Improving storage efficiency in large malware repositories
Large malware repositories store as many variants of malware as possible. Typically, they do not filter out samples similar to already stored samples during the processing of incoming malware feeds, and they store similar samples as separate instances. A consequence of this is that identical byte sequences that occur in different variants of the same malware are stored multiple times, and this results in an inefficient use of storage resources. Previous analysis has shown that this redundant storage of the same bytes sequences can account for more than half the storage needs of large malware repositories.

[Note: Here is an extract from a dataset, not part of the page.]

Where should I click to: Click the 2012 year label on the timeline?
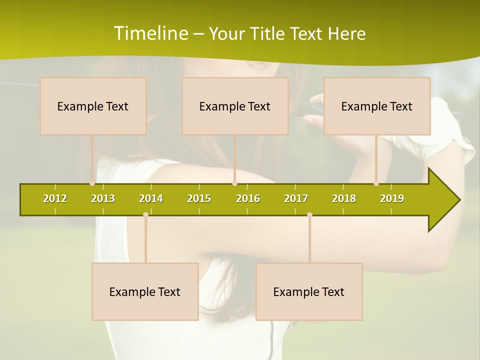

The task of the student is to design and implement a storage scheme that removes redundant storage of the same byte sequences as much as possible, hence improving the storage efficiency of large malware repositories. This task involves studying how the degree of similarity between malware samples can be measured and quantified at the byte sequence level, how to identify the causes of similar and dissimilar byte sequences in otherwise similar samples, how similarity metrics can help finding clusters of similar samples in a large malware repository, and how such clusters can be stored efficiently by some sort of differential storage method. The student should identify and overview existing approaches for differential storage systems and select an approach that best fits the needs of large malware repositories. Finally, based on all the mentioned studies and overview of the literature and existing solutions, the student should design and implement a prototype differential storage system suitable for large malware repositories, and evaluate the efficiency gains that it provides compared to the traditional, redundant storage of samples.